* Set task: Report how many lines of the rows below contain the string "this", giving the number alone.

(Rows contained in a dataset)
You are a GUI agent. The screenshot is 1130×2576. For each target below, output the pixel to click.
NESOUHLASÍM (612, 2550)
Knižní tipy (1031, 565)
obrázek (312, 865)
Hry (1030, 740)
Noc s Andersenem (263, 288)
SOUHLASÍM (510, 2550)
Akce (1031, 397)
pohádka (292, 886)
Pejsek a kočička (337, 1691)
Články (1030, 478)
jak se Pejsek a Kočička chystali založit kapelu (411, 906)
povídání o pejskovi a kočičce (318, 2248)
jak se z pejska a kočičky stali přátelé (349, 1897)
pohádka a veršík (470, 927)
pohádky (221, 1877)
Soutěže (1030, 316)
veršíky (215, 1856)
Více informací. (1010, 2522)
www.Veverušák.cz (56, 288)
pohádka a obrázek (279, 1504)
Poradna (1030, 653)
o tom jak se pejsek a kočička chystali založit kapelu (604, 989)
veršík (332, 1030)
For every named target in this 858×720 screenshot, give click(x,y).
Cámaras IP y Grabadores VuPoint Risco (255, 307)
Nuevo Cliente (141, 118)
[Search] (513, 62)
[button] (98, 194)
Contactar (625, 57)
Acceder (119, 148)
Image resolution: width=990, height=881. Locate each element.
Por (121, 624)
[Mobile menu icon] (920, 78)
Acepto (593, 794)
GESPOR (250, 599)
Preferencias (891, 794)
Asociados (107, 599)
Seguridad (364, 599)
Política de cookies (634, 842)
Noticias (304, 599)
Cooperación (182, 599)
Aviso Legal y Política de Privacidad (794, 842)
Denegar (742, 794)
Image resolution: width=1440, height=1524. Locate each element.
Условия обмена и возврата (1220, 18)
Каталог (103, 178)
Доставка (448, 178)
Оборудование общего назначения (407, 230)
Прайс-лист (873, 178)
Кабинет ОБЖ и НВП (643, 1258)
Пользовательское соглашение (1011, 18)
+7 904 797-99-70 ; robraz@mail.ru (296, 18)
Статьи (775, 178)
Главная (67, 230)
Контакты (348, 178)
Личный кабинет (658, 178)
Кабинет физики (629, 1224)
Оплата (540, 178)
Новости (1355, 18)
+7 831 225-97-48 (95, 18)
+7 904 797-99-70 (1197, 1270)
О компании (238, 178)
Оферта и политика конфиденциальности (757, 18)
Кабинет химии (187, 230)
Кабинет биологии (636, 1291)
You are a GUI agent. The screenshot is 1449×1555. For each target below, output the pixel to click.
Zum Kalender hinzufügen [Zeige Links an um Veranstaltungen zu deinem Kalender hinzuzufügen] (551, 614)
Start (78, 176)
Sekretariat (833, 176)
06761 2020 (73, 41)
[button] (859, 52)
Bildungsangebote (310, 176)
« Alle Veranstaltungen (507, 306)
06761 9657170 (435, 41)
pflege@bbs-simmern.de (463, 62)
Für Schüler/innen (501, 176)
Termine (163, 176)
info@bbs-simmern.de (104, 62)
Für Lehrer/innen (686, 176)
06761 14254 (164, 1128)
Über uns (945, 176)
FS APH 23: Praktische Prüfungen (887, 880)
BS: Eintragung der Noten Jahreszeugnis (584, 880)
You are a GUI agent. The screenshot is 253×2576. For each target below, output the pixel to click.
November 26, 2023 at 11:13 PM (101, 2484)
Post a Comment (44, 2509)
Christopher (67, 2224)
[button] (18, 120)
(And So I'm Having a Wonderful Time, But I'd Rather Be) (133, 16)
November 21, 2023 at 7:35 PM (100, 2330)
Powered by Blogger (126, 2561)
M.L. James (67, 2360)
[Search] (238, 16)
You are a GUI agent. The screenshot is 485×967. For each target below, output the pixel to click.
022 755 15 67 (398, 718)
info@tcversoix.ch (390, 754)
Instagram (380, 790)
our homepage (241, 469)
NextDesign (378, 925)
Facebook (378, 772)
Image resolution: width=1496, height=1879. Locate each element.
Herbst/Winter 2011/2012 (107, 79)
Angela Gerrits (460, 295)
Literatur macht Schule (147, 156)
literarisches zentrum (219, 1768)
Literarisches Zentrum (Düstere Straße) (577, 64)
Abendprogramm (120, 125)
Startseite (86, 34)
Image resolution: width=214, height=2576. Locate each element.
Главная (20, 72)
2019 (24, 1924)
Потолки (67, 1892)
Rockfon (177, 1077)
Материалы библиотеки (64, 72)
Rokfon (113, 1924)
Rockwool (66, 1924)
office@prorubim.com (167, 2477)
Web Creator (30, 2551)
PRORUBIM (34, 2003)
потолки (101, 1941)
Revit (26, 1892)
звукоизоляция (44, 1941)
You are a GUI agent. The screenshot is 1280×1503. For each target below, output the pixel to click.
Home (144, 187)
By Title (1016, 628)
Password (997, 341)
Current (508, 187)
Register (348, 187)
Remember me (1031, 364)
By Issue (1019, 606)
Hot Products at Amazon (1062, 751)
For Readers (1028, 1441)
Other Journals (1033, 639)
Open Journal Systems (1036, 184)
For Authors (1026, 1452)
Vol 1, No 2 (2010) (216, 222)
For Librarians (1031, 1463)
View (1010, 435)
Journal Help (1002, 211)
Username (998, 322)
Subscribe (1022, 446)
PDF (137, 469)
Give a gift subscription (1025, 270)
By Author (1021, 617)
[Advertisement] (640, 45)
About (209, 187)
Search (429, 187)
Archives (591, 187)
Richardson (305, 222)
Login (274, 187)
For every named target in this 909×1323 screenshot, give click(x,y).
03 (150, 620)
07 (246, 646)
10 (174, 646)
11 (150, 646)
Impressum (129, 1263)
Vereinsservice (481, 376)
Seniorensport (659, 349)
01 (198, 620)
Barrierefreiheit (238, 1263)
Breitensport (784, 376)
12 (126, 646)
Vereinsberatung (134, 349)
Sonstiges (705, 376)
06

* The response: 2